**Activity:**
The output should consist solely of the line containing "You are a computer-use" and all lines after it through the final line of the entries below, reproduced exactly.

********

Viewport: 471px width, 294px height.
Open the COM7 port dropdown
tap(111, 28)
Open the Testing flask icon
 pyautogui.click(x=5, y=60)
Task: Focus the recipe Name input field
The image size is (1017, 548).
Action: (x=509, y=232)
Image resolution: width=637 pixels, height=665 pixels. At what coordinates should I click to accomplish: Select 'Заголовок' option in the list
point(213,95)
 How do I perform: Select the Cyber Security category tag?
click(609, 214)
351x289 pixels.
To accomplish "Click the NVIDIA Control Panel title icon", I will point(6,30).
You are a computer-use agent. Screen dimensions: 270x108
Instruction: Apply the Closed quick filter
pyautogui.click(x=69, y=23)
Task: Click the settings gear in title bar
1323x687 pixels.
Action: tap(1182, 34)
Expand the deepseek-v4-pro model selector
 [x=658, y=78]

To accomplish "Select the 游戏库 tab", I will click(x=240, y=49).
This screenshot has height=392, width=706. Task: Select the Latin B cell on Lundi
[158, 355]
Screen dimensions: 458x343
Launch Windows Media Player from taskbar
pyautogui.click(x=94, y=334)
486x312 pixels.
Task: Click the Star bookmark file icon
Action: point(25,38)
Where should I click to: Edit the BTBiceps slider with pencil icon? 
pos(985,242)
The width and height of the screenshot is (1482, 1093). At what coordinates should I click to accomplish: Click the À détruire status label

********

**Result:**
You are a computer-use agent. Screen dimensions: 270x108
Instruction: Apply the Closed quick filter
pyautogui.click(x=69, y=23)
Task: Click the settings gear in title bar
1323x687 pixels.
Action: tap(1182, 34)
Expand the deepseek-v4-pro model selector
 [x=658, y=78]

To accomplish "Select the 游戏库 tab", I will click(x=240, y=49).
This screenshot has height=392, width=706. Task: Select the Latin B cell on Lundi
[158, 355]
Screen dimensions: 458x343
Launch Windows Media Player from taskbar
pyautogui.click(x=94, y=334)
486x312 pixels.
Task: Click the Star bookmark file icon
Action: point(25,38)
Where should I click to: Edit the BTBiceps slider with pencil icon? 
pos(985,242)
The width and height of the screenshot is (1482, 1093). At what coordinates should I click to accomplish: Click the À détruire status label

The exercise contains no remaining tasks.